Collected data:
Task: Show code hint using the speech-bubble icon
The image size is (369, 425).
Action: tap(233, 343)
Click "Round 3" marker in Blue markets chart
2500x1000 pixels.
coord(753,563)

TASK:
All of the entries above need to be printed again exactly.

TASK RESPONSE:
Task: Show code hint using the speech-bubble icon
The image size is (369, 425).
Action: tap(233, 343)
Click "Round 3" marker in Blue markets chart
2500x1000 pixels.
coord(753,563)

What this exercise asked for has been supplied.